AVAILABLE RECORDS:
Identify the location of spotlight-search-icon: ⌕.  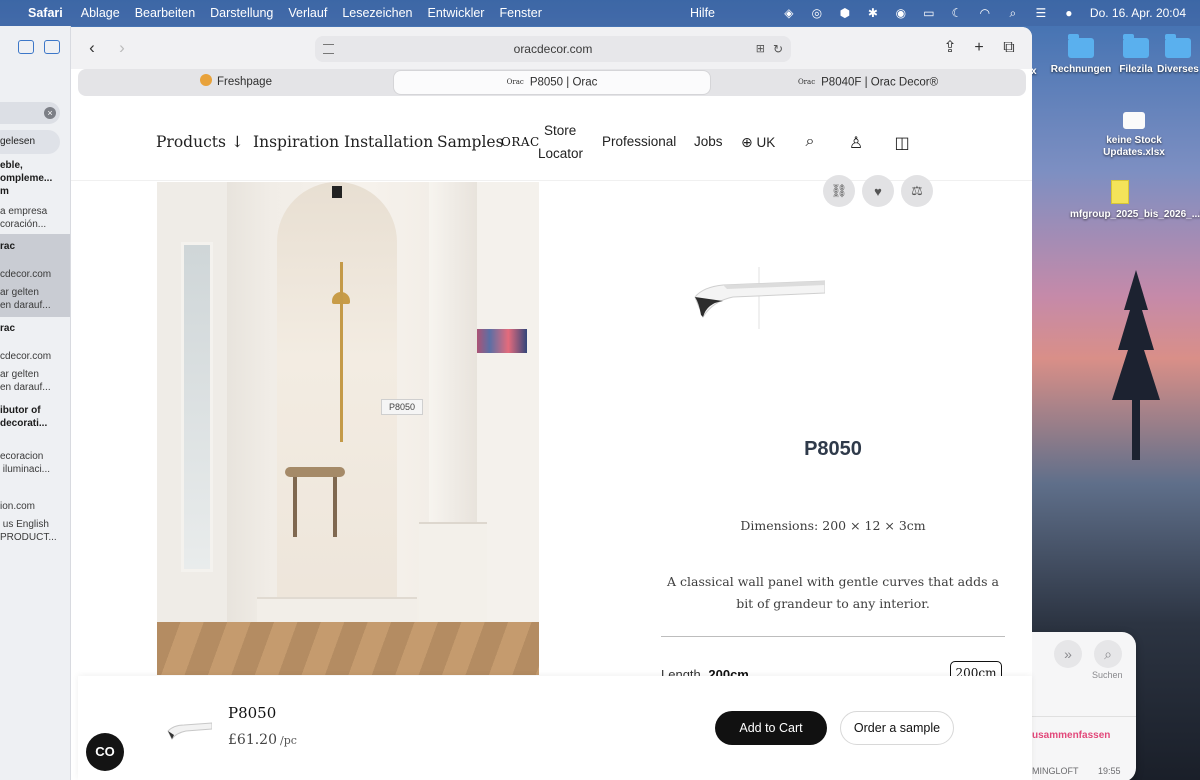
(1013, 13).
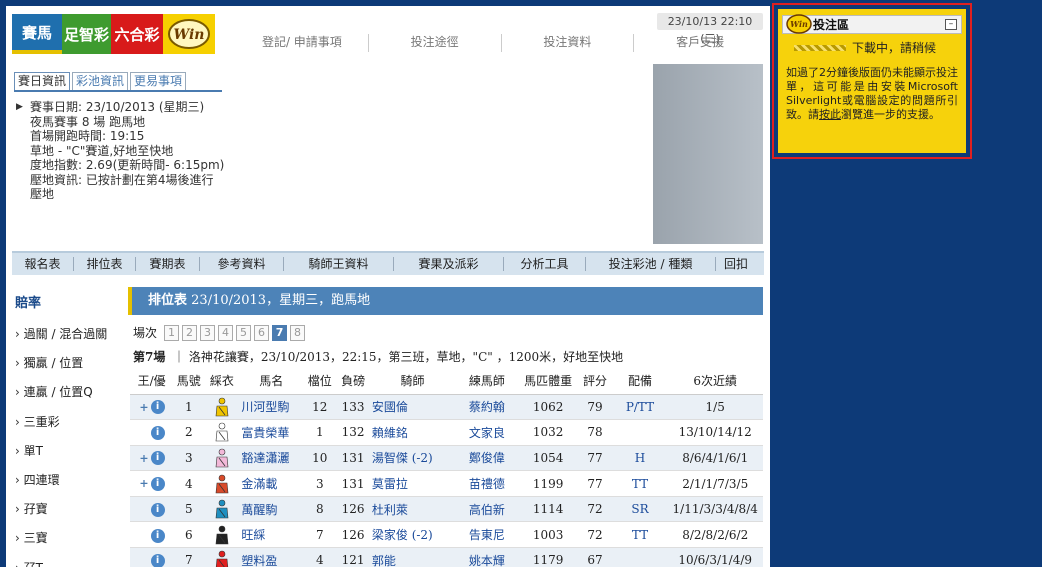 This screenshot has height=567, width=1042. Describe the element at coordinates (86, 34) in the screenshot. I see `tab-football: 足智彩` at that location.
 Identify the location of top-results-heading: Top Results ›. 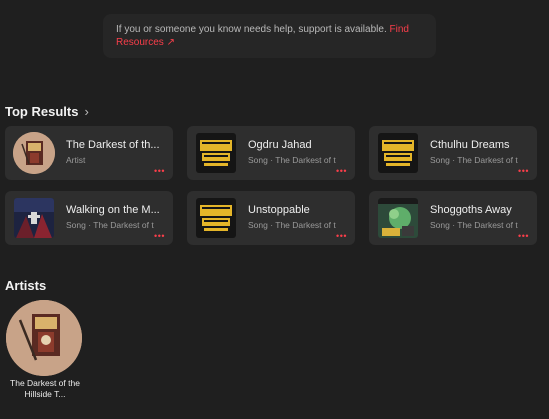
(47, 112).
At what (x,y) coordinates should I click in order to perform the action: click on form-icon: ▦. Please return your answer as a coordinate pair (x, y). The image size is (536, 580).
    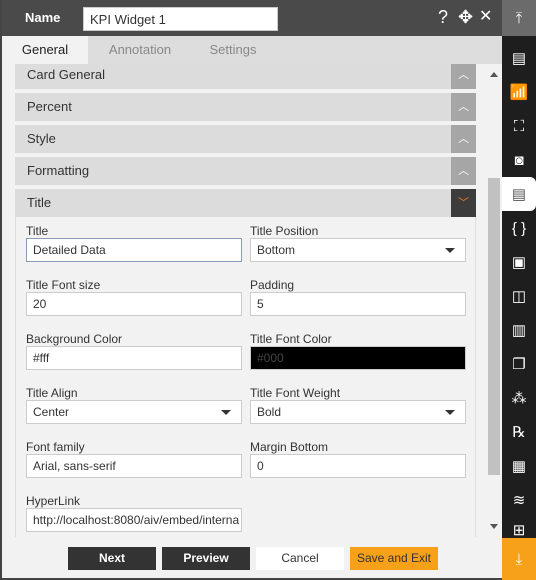
    Looking at the image, I should click on (519, 466).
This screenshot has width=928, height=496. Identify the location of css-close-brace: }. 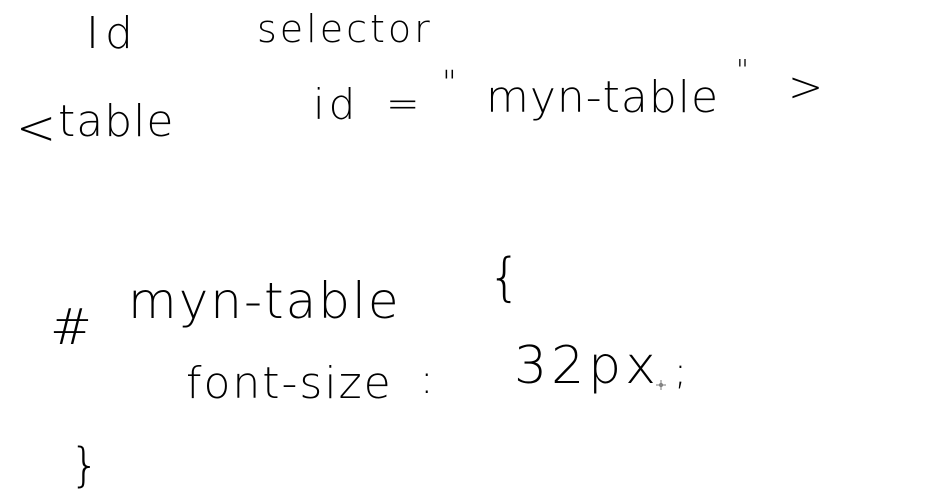
(86, 465).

TASK DETAILS: Revise the listing above by replacing every occurrence of "Identify" with "Find" and leaving everything else unchanged. Omit the pictures from your answer.

SOLUTION TO THIS TASK:
Find the location of spotlight-search-icon: ⌕.  
(1013, 13).
 This screenshot has height=567, width=1042. Describe the element at coordinates (86, 34) in the screenshot. I see `tab-football: 足智彩` at that location.
 Find the location of top-results-heading: Top Results ›. 
(47, 112).
At what (x,y) coordinates should I click in order to perform the action: click on form-icon: ▦. Please return your answer as a coordinate pair (x, y). The image size is (536, 580).
    Looking at the image, I should click on (519, 466).
This screenshot has width=928, height=496. Find the location of css-close-brace: }. 
(86, 465).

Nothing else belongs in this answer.